The first attack was on two recent graduates, David Rubin and Achikam Amichai, who were hiking at the Hevron-area Telem Stream during a furlough from their elite IDF units when they were ambushed by terrorists. They engaged their killers with their last ounces of strength and saved the life of their hiking companion.
The second attack took place last week and was also wrought with heroism. The second attack ended with the victims going home to their families and the terrorists in body-bags.
Two terrorists, fresh out of jail for stealing guns from IDF soldiers stationed in the nearby community of Bat Ayin, approached Kibbutz Kfar Etzion along a dirt road off of the main Jerusalem-Hevron Highway. They were from Beit Oumar, a village on the way to Hevron known for its support of Hamas and for its hospitality toward Western leftist and anarchist protesters who come on extended visits to Israel to obstruct IDF counter-terror operations.
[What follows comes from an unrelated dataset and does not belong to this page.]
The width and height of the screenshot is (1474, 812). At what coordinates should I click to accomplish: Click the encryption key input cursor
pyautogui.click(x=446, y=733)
The terrorists cut the electric fence, and made their way up the hill toward the yeshiva along dirt-paths through the 40-year-old forest.
Walking those paths, one clearly hears the din of hundreds of students engaging in chavruta (paired) study of Jewish texts in the Beit Midrash (the study hall set aside for Torah discourse and exposition), with its large windows facing outward.
Emmanuel, a security guard from nearby Kiryat Arba, says it is impossible to understand why the terrorists would forgo the “soft-target” of the Beit Midrash for the Library, where seven of the yeshiva’s counselors were having a meeting.
The terrorists stormed into the library wearing the uniforms of the security company in charge of both security at the yeshiva and the operation of the newly expanded checkpoints placed along the route of the Partition Wall. The night shift security personnel are Druze, moonlighting; by day, they man the new border crossings. The Druze mother tongue is usually Arabic; when the two terrorists held out a gun and knives and said “Get up and stand against the wall” with an Arabic accent, the counselors were at first confused.
The confusion subsided when one of the terrorists stabbed a counselor who had reached for his own pistol. A scuffle ensued and both terrorists were shot dead.
Students in the study hall next door went into crisis mode, barricading the doors and acting in accordance with drills they had practiced in the past.
Rabbi Shuki Zekbach, the school’s principal, says that the entire school will hold a feast of thanksgiving for what he says was an undeniable miracle. The rabbi recalls that following the untimely death of a faculty member and the murder of Rubin and Amichai, the school’s faculty took upon themselves a personal fast day and day of repentance.
“It was truly miraculous that nobody was killed in this attack,” he says. “It could have ended so much worse.”
Life at Mekor Chayim continued without missing a beat. Students begin classes at 7 AM with morning prayers and classes last until 8:30 or 9:30 at night. Rabbi Zekbach says the guiding philosophy of the school is that high school must not be a place of simply working and preparing for future educational pursuits, but a place of maturation, exploration and specialization. “Students take part in decision-making committees and are also encouraged to take part in extra-curricular activities from drama to music to hiking,” he explains.
Emmanuel said he was not surprised that those associated with Mekor Chayim fought their attackers in both instances. “Look, we are standing just meters away from the bunker where the residents of Kfar Etzion were all killed with a grenade in 1948,” he said, pointing up the hill to the Gush Etzion visitors center that was built around the tragic bunker.
“These are the sons of those who have returned. Many were born here and they are studying here in a way that fills them with the fire of the Torah and encourages them to use that fire to bring out the wisdom of the Torah in everything from rock climbing to raising goats. These are the mighty future leaders of Israel and no cowardly terrorist can stand up to that.”